### PASSAGE CITÉ

══════

Il faut le dire sans détour : Trump n’a pas changé. Il revient avec les mêmes recettes qu’hier : l’Amérique d’abord, le monde après – ou jamais. Sa politique repose sur la fermeture, le soupçon, la stigmatisation. Il désigne des ennemis pour mieux galvaniser sa base électorale. Il transforme les flux humains, les échanges, les coopérations, en menaces potentielles. Aujourd’hui, ce n’est plus un candidat qui promet – c’est un président qui applique. Et ce qui tenait hier du théâtre politique devient aujourd’hui une doctrine d’Etat.

Face à cela, nos dirigeants africains ne peuvent plus se contenter de l’indignation rituelle. Ils doivent porter une réponse politique ferme, lucide et collective. Il faut d’abord inscrire ce dossier à l’agenda de l’Union africaine, afin de formuler une riposte concertée et crédible. Il convient aussi d’engager sans délai des discussions bilatérales et multilatérales avec les institutions financières américaines, qui opèrent dans nos territoires et traitent les transferts, pour les alerter sur les conséquences humaines et économiques de cette mesure.

Parallèlement, il est urgent d’investir dans des mécanismes intra-africains de transfert d’argent, à la fois souverains, fiables et accessibles, en s’appuyant sur les fintechs africaines émergentes. L’extension du réseau de paiement mobile transfrontalier, interopérable et régulé serait une réponse technique et stratégique. Enfin, des conventions fiscales de protection pourraient être négociées avec certains Etats américains fédérés, pour protéger partiellement les envois des diasporas en situation régulière.

Cette crise doit surtout nous réveiller : peut-on continuer à bâtir notre avenir sur des flux financiers venus d’ailleurs ? La dépendance, même fraternelle, finit toujours par coûter cher. Ce débat sur les transferts révèle une faille structurelle : celle d’une économie extravertie, trop peu fondée sur nos ressources internes, trop soumise aux caprices géopolitiques.

Trump, fidèle à lui-même, multiplie les provocations. Ce n’est pas nouveau. Mais ce qui serait grave, ce serait notre silence. L’Afrique n’a pas à s’excuser d’exister. Elle n’a pas à quémander la considération. Il est temps d’imposer le respect, non pas par les cris ou les complaintes, mais par la cohérence, la solidarité, la stratégie. Trump est à nouveau président des Etats-Unis. Soit. Mais il ne nous gouverne pas.

══════

### DONNÉES FOURNIES
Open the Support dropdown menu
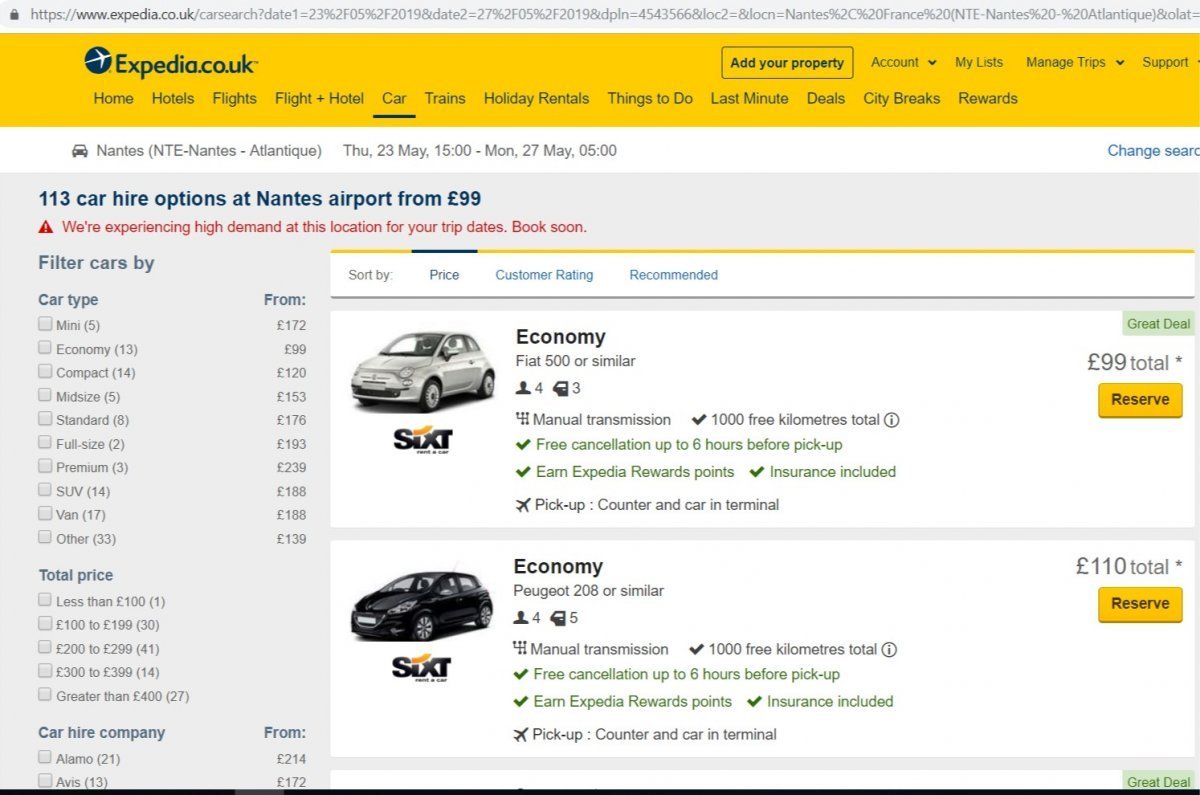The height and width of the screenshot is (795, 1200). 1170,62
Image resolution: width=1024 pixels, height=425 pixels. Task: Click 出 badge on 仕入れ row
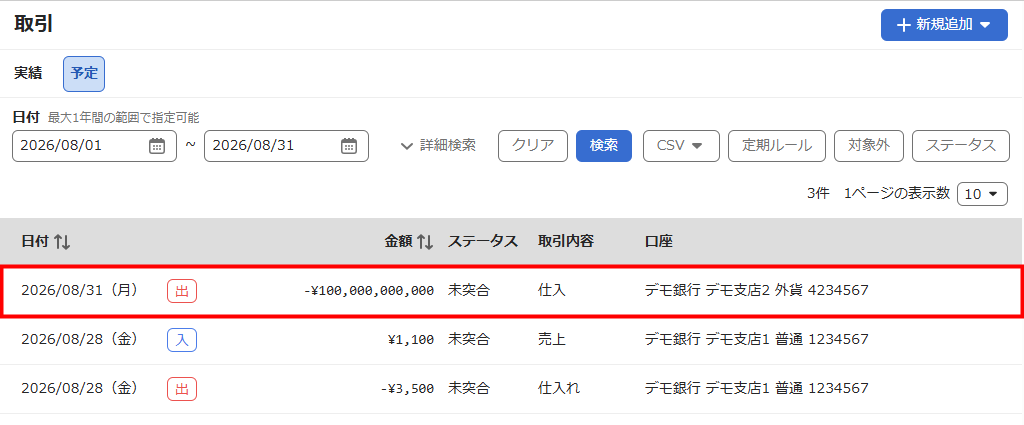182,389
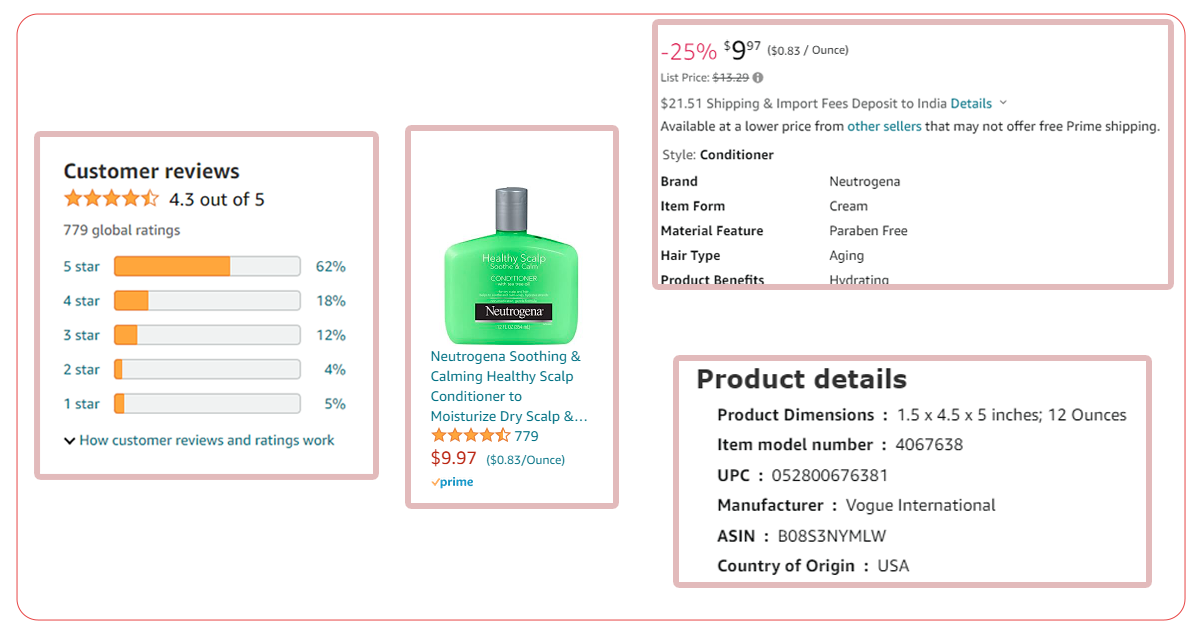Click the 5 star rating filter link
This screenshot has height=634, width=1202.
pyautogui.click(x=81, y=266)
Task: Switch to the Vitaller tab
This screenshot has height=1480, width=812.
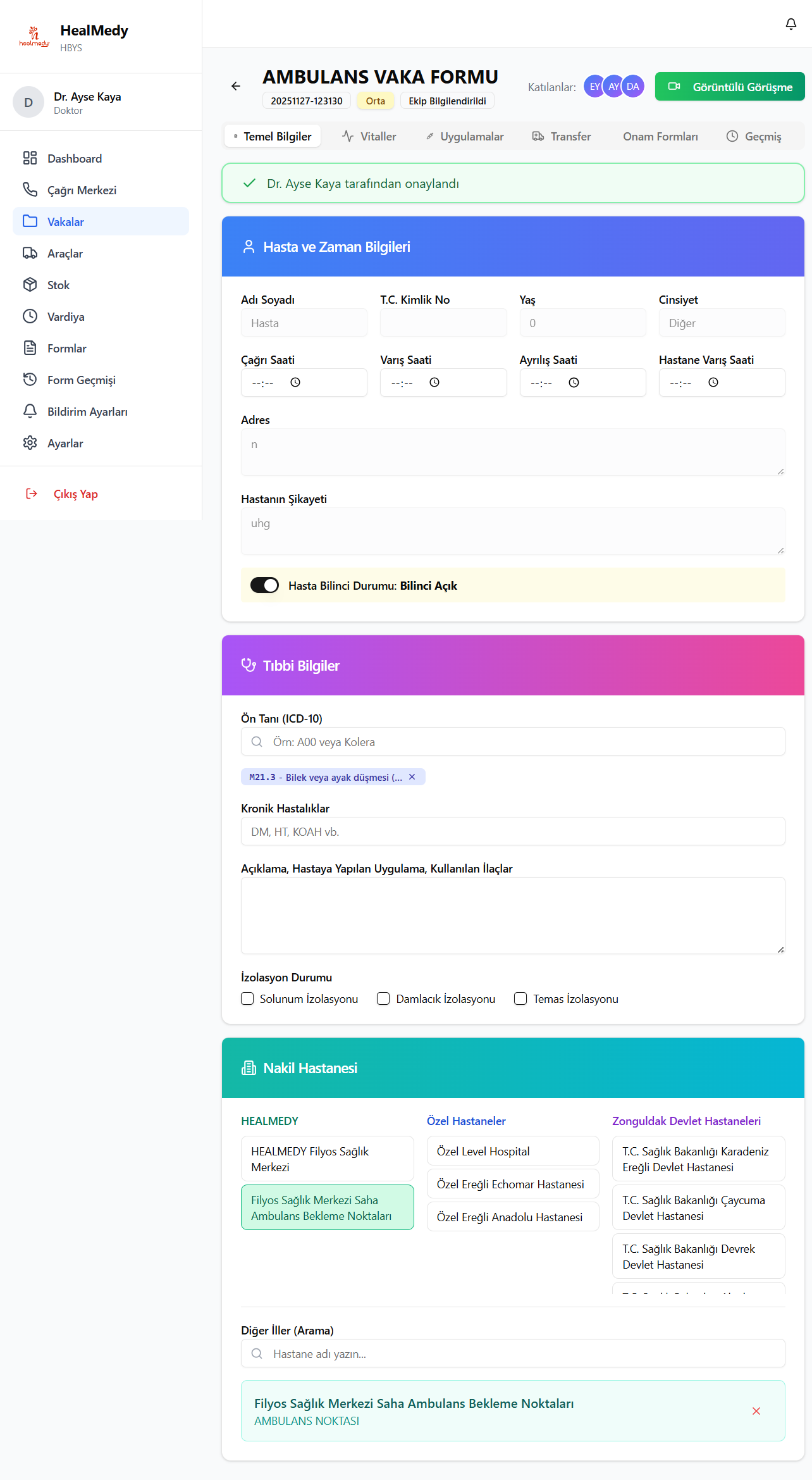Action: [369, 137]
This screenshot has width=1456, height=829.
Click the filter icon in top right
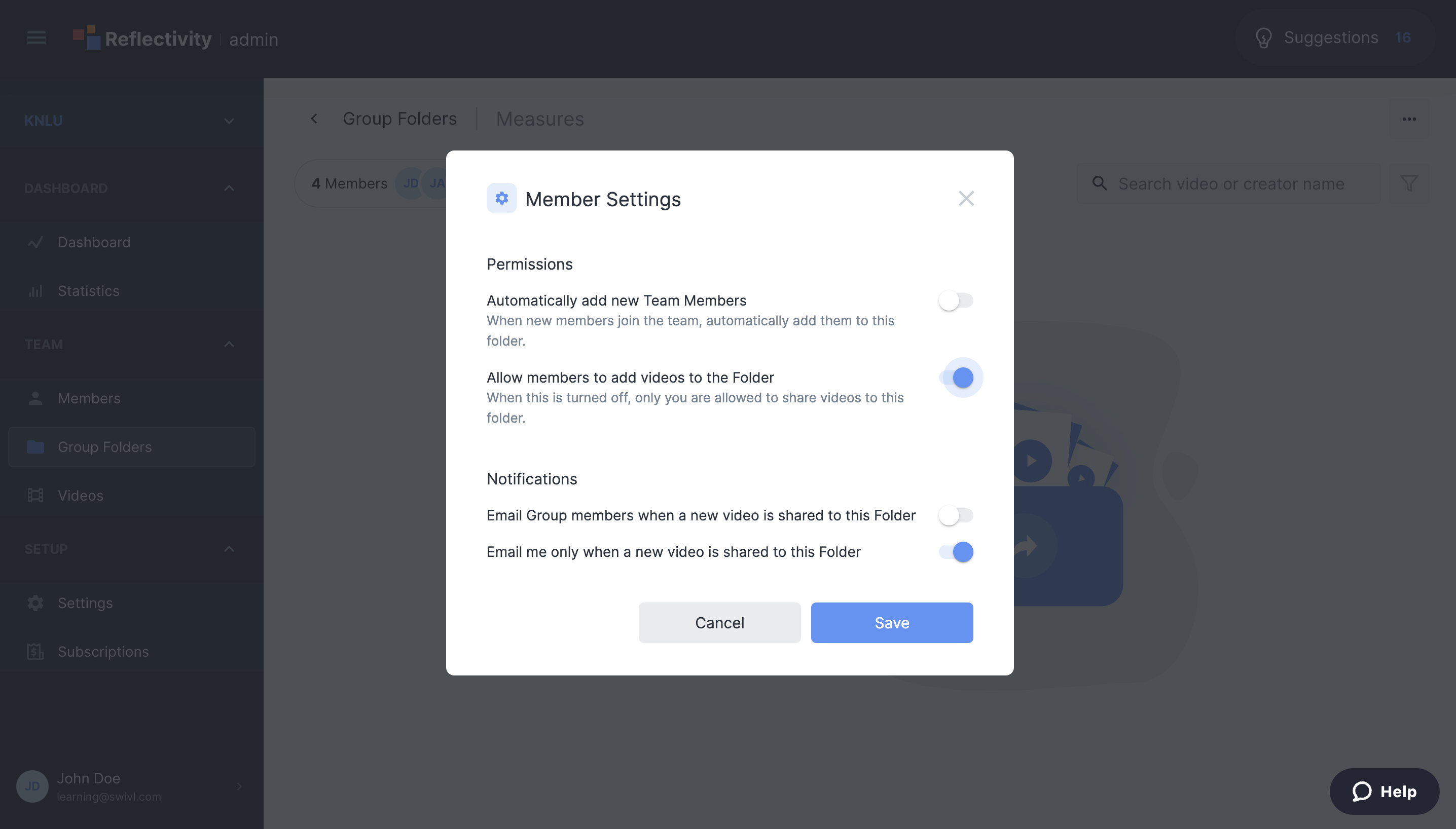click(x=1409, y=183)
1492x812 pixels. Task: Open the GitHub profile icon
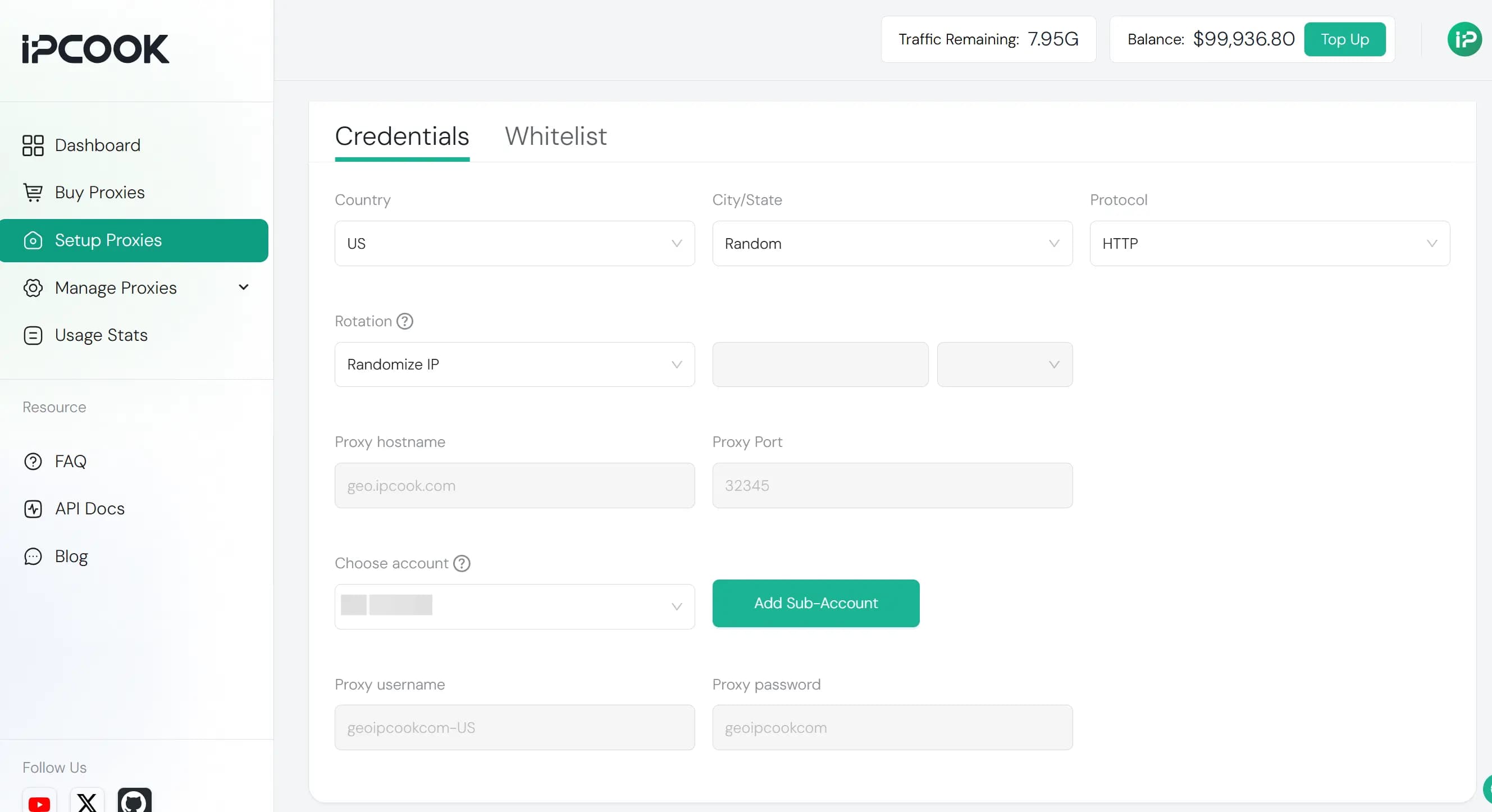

══════

### ÉNONCÉ ÉCRIT A
D'après la tribune, pourquoi faudrait-il inscrire ce dossier à l'agenda de l'Union africaine ? Réponds en une à trois phrases.
### ÉNONCÉ ÉCRIT B
Mets à jour le passage de la tribune allant de « Parallèlement, il est » à « aux caprices géopolitiques. », en remplaçant « fintechs africaines émergentes » par « jeunes entreprises financières africaines ».
### ÉNONCÉ ÉCRIT C
Selon la tribune, quelle faille structurelle le débat sur les transferts révèle-t-il ?

### CORRIGÉ A
Il faudrait l'inscrire à l'agenda de l'Union africaine pour formuler une riposte concertée et crédible. Les dirigeants africains ne peuvent plus s'en tenir à l'indignation rituelle : ils doivent apporter une réponse politique ferme, lucide et collective.

### CORRIGÉ B
Parallèlement, il est urgent d’investir dans des mécanismes intra-africains de transfert d’argent, à la fois souverains, fiables et accessibles, en s’appuyant sur les jeunes entreprises financières africaines. L’extension du réseau de paiement mobile transfrontalier, interopérable et régulé serait une réponse technique et stratégique. Enfin, des conventions fiscales de protection pourraient être négociées avec certains Etats américains fédérés, pour protéger partiellement les envois des diasporas en situation régulière.

Cette crise doit surtout nous réveiller : peut-on continuer à bâtir notre avenir sur des flux financiers venus d’ailleurs ? La dépendance, même fraternelle, finit toujours par coûter cher. Ce débat sur les transferts révèle une faille structurelle : celle d’une économie extravertie, trop peu fondée sur nos ressources internes, trop soumise aux caprices géopolitiques.

### CORRIGÉ C
Il révèle une économie extravertie, trop peu fondée sur les ressources internes et trop soumise aux caprices géopolitiques.